A few years ago, I was at doing some pre-Passover shopping at The Christmas Tree Shoppe (yes, I see the irony) and a set of dishes caught my eye. They were colorful, bohemian, funky: me in tableware form.
For a long time, I’d wanted to own things that reflected my personality. The problem was, I was slow to discover my own tastes – or, more accurately, to modulate them. Part of it had to do with growing up fat, which limited my options in terms of wardrobe. I grew up before chic stores began catering to a “plus-size” clientele, so my only option was Lane Bryant, which was for women my mother’s age. I was the only fifteen-year-old on the entire eastern seaboard wearing tapered capris.
Then I discovered thrift stores, where I could buy vintage polyester tops to pair with men’s corduroy pants and Vans, and top with a jacket the color of Sunny Delite. (I was ahead of my time.) My bent for flair was evident, as was my complete lack of taste. In response, my mother took me to The Gap for a tutorial: “Black: The Gift that Keeps on Giving.”
I’m not saying Mom was wrong – she taught me to hone my flair into actual style – but as I was already prone to self-doubt, I concluded that I could not trust my own opinion.
This followed me for years, long after I’d dropped the weight. (Turns out that self-confidence has nothing to do with body size – who knew?) I vacillated for months before cutting my hair short, even though I knew I would love it. Choosing what color to paint my room gave me a migraine. When I registered for my wedding, I was drawn to the more outrageous patterns, the brighter hues, but I tamped down the impulse and went with clean lines and plain, sensible whites. It was a solid decision, but when I looked around my house, I felt like it belonged to someone else.
So when I saw these dishes, something clicked. I ogled them, caressed them, envisioned a gorgeous table with them as the centerpiece. They had to be mine.
But as I went to load them into my cart, something stopped me: as much as loved the dishes, I didn’t actually need them. I had two perfectly good sets of dishes at home – boring white, maybe, but functional, sturdy, and paid for. There was nothing to justify this purchase except the fact that it would make me happy. And that didn’t strike me as reason enough.
So, with a wistful glance a la Barbra Streisand at the end of “The Way We Were”, I left the dishes on the shelf.
But I didn’t forget about them.
Those dishes haunted my dreams for weeks afterward. I imagined them in my cabinets and was brokenhearted each time I didn’t see them there. I longed for them when I sat down to dinner, tortured by the whiteness of my own dishes, their utter lack of personality. I had clearly outgrown our relationship, but I’d stayed far too long out of a sense of loyalty and fear of the unknown. (What about the children?!?) It was clear to me now that I couldn’t go on this way; I had no choice but to go back to Christmas Tree and buy the dishes.

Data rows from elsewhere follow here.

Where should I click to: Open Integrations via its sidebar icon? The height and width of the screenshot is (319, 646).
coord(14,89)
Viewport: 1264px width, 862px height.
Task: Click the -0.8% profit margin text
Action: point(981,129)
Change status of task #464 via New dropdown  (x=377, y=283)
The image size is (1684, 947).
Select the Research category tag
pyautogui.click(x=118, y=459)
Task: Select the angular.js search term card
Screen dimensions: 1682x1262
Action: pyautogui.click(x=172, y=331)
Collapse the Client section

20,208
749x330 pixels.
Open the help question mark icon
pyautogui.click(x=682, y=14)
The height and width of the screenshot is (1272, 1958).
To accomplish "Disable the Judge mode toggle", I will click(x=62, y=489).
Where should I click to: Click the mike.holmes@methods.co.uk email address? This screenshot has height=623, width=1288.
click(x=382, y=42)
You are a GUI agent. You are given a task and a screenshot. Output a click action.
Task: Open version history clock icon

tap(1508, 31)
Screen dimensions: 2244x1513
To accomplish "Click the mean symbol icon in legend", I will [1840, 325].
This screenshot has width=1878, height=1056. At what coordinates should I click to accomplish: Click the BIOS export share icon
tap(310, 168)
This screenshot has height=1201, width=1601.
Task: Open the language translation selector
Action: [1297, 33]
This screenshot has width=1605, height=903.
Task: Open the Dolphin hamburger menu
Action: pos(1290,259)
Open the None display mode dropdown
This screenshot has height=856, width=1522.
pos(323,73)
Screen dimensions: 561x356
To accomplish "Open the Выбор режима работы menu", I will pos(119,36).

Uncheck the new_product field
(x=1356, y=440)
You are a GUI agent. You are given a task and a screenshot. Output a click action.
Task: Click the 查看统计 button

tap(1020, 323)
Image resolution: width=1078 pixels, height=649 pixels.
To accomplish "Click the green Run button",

But when I got there, they were gone.
Of course they were. Some other boho-chic shopper with more initiative than I had probably snatched them all up, and was debuting them at a dinner party of artisan galettes and coq au vin in her fabulous artist’s loft at that very moment. (Because everyone has an artist’s loft in Cherry Hill, NJ.)
I won’t say I was devastated, but I may or may not have consoled myself with a caramel-scented candle.
Fast forward to yesterday. Once again, I was at Christmas Tree, pre-Passover (are we seeing a pattern here?), and once again, I wandered into the tableware section. And there they were: a set of dishes so beautifully playful, and in the precise shade of blue that I adore, that it was obvious they were made just for me at a factory in rural China. They were even better than the ones I’d walked away from three years ago. Again, I held them, delighted in their design, and pictured them transforming my table into a Joss and Main dining room.
And again, I choked. I thought about how much they would cost me, how much I didn’t really need them, and I left them there.
But then, about halfway to the checkout, I stopped. I remembered the disappointment of the first set of dishes – not just in losing them, but in myself, for not valuing my own opinion or desire to own something beautiful. I had hidden behind practicality out of fear of doing life wrong. And, despite having learned my lesson, I had almost done it again.
Well, not this time.
I marched right back to the display, and counted out eight dinner plates, eight appetizer plates, and eight soup bowls. It was thrilling, not just because I was acquiring something I loved, but because buying them was my personal endorsement of me.
And that is the best present I could give myself.